* _WORK ITEM_
Nothing should be left out. Transcribe the entries exactly as written.

━━ RECORDS PROVIDED

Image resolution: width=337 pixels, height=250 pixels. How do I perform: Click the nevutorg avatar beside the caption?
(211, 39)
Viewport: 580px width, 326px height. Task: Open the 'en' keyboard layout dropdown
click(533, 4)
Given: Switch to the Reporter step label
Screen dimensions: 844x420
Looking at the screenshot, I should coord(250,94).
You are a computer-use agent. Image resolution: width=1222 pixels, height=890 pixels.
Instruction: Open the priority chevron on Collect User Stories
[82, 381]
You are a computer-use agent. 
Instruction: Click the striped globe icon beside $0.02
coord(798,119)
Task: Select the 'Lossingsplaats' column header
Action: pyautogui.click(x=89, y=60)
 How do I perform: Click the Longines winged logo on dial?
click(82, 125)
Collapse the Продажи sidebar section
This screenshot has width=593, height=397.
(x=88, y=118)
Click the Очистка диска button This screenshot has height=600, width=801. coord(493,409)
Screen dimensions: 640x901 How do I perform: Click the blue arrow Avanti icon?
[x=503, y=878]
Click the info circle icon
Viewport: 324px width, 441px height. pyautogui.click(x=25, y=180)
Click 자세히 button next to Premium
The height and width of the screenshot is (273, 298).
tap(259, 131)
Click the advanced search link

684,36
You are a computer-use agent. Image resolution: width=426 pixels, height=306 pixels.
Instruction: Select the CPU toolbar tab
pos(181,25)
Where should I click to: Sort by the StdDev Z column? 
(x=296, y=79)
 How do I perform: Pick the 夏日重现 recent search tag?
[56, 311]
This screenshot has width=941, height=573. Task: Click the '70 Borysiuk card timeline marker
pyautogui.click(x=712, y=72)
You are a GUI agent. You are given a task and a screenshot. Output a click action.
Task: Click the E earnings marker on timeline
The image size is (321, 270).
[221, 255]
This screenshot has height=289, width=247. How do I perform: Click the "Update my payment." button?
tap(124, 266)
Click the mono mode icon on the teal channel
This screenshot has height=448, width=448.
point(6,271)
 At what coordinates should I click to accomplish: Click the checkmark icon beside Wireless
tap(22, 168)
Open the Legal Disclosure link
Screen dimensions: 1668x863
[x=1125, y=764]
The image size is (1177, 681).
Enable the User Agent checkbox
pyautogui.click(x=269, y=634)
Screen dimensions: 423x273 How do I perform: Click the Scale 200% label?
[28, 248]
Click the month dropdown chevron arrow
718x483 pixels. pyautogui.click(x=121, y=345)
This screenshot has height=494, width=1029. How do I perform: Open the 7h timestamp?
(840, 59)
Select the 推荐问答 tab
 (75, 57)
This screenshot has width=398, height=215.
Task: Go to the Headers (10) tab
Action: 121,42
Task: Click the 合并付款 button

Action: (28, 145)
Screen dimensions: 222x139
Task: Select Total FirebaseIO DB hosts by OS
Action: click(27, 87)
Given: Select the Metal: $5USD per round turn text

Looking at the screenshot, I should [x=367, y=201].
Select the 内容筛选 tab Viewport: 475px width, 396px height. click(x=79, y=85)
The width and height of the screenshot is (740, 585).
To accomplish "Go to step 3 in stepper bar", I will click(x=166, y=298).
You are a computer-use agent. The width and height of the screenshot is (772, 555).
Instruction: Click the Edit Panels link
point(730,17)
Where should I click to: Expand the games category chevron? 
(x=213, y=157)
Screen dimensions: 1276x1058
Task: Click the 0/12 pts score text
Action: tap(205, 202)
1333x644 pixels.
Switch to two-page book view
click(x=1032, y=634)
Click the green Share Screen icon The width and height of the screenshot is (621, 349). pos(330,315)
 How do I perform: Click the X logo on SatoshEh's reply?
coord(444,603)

━━━━

* _TASK OUTPUT_
Image resolution: width=337 pixels, height=250 pixels. How do I perform: Click the nevutorg avatar beside the caption?
(211, 39)
Viewport: 580px width, 326px height. Task: Open the 'en' keyboard layout dropdown
click(533, 4)
Given: Switch to the Reporter step label
Screen dimensions: 844x420
Looking at the screenshot, I should coord(250,94).
You are a computer-use agent. Image resolution: width=1222 pixels, height=890 pixels.
Instruction: Open the priority chevron on Collect User Stories
[82, 381]
You are a computer-use agent. 
Instruction: Click the striped globe icon beside $0.02
coord(798,119)
Task: Select the 'Lossingsplaats' column header
Action: pyautogui.click(x=89, y=60)
 How do I perform: Click the Longines winged logo on dial?
click(82, 125)
Collapse the Продажи sidebar section
This screenshot has width=593, height=397.
(x=88, y=118)
Click the Очистка диска button This screenshot has height=600, width=801. coord(493,409)
Screen dimensions: 640x901 How do I perform: Click the blue arrow Avanti icon?
[x=503, y=878]
Click the info circle icon
Viewport: 324px width, 441px height. pyautogui.click(x=25, y=180)
Click 자세히 button next to Premium
The height and width of the screenshot is (273, 298).
tap(259, 131)
Click the advanced search link

684,36
You are a computer-use agent. Image resolution: width=426 pixels, height=306 pixels.
Instruction: Select the CPU toolbar tab
pos(181,25)
Where should I click to: Sort by the StdDev Z column? 
(x=296, y=79)
 How do I perform: Pick the 夏日重现 recent search tag?
[56, 311]
This screenshot has width=941, height=573. Task: Click the '70 Borysiuk card timeline marker
pyautogui.click(x=712, y=72)
You are a GUI agent. You are given a task and a screenshot. Output a click action.
Task: Click the E earnings marker on timeline
The image size is (321, 270).
[221, 255]
This screenshot has height=289, width=247. How do I perform: Click the "Update my payment." button?
tap(124, 266)
Click the mono mode icon on the teal channel
This screenshot has height=448, width=448.
point(6,271)
 At what coordinates should I click to accomplish: Click the checkmark icon beside Wireless
tap(22, 168)
Open the Legal Disclosure link
Screen dimensions: 1668x863
[x=1125, y=764]
The image size is (1177, 681).
Enable the User Agent checkbox
pyautogui.click(x=269, y=634)
Screen dimensions: 423x273 How do I perform: Click the Scale 200% label?
[28, 248]
Click the month dropdown chevron arrow
718x483 pixels. pyautogui.click(x=121, y=345)
This screenshot has height=494, width=1029. How do I perform: Open the 7h timestamp?
(840, 59)
Select the 推荐问答 tab
 (75, 57)
This screenshot has width=398, height=215.
Task: Go to the Headers (10) tab
Action: 121,42
Task: Click the 合并付款 button

Action: (28, 145)
Screen dimensions: 222x139
Task: Select Total FirebaseIO DB hosts by OS
Action: click(27, 87)
Given: Select the Metal: $5USD per round turn text

Looking at the screenshot, I should [x=367, y=201].
Select the 内容筛选 tab Viewport: 475px width, 396px height. click(x=79, y=85)
The width and height of the screenshot is (740, 585).
To accomplish "Go to step 3 in stepper bar", I will click(x=166, y=298).
You are a computer-use agent. The width and height of the screenshot is (772, 555).
Instruction: Click the Edit Panels link
point(730,17)
Where should I click to: Expand the games category chevron? 
(x=213, y=157)
Screen dimensions: 1276x1058
Task: Click the 0/12 pts score text
Action: tap(205, 202)
1333x644 pixels.
Switch to two-page book view
click(x=1032, y=634)
Click the green Share Screen icon The width and height of the screenshot is (621, 349). pos(330,315)
 How do I perform: Click the X logo on SatoshEh's reply?
coord(444,603)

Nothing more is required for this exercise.